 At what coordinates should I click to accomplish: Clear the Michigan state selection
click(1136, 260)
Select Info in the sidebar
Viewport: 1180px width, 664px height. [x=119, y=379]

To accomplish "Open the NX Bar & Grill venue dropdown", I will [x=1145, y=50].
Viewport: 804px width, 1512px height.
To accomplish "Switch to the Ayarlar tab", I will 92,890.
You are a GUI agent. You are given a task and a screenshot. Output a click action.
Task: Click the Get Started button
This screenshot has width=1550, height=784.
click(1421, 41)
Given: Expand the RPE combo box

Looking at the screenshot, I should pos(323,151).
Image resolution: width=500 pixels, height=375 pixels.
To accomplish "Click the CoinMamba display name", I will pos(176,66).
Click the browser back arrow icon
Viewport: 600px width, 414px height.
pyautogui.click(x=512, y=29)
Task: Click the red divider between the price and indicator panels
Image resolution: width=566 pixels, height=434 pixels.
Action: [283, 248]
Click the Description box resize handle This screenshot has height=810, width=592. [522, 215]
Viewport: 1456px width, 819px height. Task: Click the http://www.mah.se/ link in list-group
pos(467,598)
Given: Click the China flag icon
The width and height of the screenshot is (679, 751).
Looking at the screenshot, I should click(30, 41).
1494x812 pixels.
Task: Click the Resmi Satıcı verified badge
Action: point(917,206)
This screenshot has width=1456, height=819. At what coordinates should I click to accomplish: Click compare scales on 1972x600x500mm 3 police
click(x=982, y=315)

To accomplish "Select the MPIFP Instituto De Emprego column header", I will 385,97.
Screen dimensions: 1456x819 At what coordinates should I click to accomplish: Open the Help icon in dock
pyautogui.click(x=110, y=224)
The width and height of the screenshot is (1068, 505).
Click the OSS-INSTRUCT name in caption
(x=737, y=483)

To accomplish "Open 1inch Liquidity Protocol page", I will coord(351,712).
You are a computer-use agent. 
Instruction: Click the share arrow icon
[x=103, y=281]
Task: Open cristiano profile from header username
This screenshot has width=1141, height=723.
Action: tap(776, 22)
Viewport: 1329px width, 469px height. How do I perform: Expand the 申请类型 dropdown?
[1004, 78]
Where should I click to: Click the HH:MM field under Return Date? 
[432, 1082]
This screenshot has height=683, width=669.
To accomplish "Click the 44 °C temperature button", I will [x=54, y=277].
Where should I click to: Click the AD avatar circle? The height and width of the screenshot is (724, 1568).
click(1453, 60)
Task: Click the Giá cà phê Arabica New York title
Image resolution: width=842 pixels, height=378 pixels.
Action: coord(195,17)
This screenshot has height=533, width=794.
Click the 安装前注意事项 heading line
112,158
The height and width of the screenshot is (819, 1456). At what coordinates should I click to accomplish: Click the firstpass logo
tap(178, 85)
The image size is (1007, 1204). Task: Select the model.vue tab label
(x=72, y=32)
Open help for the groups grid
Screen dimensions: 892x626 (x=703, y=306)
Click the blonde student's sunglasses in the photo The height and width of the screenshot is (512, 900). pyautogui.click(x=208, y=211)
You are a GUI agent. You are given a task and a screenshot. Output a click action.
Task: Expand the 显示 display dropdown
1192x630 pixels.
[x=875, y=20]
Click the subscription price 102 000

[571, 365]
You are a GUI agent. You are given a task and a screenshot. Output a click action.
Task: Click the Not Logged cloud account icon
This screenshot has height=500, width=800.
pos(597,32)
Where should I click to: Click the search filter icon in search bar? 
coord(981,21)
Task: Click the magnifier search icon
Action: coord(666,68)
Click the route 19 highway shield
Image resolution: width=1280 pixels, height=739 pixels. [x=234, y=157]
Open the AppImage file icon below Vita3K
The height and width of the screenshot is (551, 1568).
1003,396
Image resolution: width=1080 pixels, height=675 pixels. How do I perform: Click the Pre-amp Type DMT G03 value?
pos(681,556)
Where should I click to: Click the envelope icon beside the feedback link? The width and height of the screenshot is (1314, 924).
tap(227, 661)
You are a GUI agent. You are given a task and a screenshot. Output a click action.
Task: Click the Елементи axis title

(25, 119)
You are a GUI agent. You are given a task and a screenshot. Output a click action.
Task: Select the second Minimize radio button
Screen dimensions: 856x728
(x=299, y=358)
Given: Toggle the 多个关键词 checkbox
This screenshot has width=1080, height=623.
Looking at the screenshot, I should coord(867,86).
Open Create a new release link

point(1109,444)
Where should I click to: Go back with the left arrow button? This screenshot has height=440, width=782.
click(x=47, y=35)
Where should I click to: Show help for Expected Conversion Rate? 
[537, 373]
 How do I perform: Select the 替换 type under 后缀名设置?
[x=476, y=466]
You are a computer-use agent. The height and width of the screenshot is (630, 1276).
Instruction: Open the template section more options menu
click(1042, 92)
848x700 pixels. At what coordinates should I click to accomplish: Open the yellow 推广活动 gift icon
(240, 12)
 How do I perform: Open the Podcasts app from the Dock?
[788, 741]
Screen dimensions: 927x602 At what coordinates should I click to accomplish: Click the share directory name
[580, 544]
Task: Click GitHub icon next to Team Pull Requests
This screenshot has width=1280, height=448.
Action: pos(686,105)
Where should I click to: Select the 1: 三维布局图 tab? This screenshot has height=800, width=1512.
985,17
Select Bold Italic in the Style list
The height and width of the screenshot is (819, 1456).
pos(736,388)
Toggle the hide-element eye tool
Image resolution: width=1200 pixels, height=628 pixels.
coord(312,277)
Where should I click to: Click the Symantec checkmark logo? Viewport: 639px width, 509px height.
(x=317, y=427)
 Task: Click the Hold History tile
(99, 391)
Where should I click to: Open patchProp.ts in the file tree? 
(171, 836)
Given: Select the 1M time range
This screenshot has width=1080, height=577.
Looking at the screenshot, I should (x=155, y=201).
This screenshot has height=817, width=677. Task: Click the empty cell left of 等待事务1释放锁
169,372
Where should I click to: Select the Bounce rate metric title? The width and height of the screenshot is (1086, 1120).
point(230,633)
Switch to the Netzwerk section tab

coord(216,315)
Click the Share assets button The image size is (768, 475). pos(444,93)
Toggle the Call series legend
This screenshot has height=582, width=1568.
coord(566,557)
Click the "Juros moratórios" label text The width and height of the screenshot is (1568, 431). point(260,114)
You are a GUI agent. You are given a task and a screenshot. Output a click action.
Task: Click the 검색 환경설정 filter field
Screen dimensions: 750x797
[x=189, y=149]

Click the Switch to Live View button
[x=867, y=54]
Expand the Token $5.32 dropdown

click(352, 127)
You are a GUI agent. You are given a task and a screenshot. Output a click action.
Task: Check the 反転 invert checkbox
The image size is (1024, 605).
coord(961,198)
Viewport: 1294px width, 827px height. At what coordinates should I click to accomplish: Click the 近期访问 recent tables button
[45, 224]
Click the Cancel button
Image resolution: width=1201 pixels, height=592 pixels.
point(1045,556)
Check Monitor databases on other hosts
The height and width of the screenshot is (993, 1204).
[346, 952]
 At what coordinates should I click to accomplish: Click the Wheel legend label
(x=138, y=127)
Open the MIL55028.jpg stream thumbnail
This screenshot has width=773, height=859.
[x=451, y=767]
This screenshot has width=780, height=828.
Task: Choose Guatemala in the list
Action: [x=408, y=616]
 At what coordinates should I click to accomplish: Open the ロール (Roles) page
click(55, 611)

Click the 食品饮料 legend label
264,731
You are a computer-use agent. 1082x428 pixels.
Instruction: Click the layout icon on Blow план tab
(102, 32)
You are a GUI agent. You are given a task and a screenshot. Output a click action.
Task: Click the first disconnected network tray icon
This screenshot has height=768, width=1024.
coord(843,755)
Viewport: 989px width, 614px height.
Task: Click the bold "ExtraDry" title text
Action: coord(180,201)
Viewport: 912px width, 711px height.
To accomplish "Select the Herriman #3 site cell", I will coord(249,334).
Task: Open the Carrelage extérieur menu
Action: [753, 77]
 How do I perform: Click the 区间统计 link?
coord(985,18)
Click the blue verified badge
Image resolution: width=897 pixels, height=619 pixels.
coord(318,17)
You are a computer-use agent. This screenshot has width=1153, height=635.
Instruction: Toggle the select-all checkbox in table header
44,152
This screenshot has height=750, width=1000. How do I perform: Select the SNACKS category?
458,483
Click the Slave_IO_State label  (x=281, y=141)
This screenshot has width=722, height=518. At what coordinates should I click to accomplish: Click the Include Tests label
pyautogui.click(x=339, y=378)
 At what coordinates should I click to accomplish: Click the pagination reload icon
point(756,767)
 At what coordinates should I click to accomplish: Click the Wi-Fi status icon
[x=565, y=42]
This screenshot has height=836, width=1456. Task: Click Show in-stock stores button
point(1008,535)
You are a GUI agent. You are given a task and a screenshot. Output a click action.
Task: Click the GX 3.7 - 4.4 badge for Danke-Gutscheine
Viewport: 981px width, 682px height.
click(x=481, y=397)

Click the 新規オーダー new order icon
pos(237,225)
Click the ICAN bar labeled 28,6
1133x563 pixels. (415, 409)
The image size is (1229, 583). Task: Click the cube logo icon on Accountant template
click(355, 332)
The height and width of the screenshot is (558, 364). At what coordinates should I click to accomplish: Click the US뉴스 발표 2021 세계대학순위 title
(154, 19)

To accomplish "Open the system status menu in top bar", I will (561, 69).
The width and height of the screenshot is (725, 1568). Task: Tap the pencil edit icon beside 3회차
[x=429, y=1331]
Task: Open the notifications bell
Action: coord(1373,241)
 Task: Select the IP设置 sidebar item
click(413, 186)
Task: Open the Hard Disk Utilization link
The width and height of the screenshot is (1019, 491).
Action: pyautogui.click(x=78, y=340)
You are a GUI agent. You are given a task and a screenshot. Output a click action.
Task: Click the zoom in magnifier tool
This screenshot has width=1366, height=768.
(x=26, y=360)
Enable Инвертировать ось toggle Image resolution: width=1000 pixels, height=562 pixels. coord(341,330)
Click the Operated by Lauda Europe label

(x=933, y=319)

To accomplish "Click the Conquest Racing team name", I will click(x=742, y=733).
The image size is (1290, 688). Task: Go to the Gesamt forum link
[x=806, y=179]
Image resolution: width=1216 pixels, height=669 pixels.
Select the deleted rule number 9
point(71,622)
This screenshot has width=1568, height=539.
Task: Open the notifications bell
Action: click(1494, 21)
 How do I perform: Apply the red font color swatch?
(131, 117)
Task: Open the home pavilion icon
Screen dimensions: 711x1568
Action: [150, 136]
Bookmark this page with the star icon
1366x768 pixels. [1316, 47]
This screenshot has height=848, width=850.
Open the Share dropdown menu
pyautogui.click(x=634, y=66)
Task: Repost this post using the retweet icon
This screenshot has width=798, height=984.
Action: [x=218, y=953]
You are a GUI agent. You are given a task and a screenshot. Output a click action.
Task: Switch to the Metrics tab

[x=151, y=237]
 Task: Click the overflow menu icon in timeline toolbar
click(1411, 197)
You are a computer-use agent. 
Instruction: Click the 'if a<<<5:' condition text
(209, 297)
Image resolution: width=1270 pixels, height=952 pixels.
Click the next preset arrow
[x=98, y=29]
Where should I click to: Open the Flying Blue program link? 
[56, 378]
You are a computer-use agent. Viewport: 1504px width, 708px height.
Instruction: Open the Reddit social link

--- Prompt ---
Please copy out everything in the records from the line containing "Task: Open the Hard Disk Utilization link" down to the line containing "Action: pyautogui.click(x=78, y=340)", with both of those lines included and each line unchanged.

--- Exercise solution ---
Task: Open the Hard Disk Utilization link
The width and height of the screenshot is (1019, 491).
Action: pyautogui.click(x=78, y=340)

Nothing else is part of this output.